Finding the True Cost of Coal and Oil - The Feed-In Tariff

When it comes to renewable energy, the U.S. is a follower, not a leader. Our solar markets lag behind Germany, Japan, and other countries. We're addicted to cheap energy, primarily because the free market’s invisible hand is not just invisible, it’s also sometimes blind. Sometimes the cheapest option isn’t really the cheapest, which is especially true with polluting forms of energy such as coal and oil. They contain hidden costs, such as damage to the environment as well as dependence on unreliable foreign governments. These are the classic 'externality' case studies from Economics 101. And the classic solution to the classic externality case is that government steps in and 'moves the supply curve' over to reflect the true costs of the supply.

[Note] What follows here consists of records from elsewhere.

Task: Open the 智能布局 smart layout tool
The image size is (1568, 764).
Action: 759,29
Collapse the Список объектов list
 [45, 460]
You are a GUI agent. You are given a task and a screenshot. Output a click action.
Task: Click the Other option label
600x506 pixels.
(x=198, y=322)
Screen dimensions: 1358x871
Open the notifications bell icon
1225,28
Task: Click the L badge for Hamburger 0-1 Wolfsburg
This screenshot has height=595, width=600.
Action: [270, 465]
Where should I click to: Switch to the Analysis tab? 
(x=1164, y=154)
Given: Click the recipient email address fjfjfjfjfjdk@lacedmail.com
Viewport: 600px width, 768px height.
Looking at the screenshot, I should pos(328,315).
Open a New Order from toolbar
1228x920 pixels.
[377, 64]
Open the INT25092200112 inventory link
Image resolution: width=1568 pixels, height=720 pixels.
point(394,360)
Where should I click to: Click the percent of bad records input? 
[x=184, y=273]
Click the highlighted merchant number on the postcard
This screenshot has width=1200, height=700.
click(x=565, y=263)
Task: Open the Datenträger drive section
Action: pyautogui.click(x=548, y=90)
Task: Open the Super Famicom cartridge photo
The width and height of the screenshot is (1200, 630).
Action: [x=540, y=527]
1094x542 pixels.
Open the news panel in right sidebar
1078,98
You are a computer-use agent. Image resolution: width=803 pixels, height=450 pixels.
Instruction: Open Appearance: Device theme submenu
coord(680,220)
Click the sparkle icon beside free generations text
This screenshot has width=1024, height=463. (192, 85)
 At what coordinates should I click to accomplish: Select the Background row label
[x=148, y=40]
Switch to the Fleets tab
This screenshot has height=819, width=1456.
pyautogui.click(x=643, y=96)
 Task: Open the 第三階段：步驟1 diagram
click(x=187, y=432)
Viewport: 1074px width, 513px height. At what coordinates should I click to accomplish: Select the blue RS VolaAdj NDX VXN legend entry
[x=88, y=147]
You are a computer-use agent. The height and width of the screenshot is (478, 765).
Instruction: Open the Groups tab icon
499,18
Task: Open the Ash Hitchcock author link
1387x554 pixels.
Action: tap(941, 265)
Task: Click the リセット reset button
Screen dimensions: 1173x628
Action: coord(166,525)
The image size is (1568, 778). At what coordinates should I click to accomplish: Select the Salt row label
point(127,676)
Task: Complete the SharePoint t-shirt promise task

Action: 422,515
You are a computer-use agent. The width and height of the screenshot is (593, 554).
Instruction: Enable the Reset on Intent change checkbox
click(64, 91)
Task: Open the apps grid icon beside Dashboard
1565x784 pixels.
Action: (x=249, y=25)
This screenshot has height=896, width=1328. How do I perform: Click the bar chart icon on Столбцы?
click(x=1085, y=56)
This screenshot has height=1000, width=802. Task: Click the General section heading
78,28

While many states in the U.S. have implemented net metering (which would allow customers to get refunds for providing their own clean energy), the Federal government just missed the chance to do more to encourage utility-scale renewable energy by failing to extend the tax credit for solar energy, which expires at the end of 2008. Meanwhile, European and other governments have been taking gigantic steps forward by implementing feed-in tariffs. A feed-in tariff essentially means that you get paid more than the going rate of electricity for each kWh of clean energy that you (or a utility-scale renewable plant) feed in to the grid.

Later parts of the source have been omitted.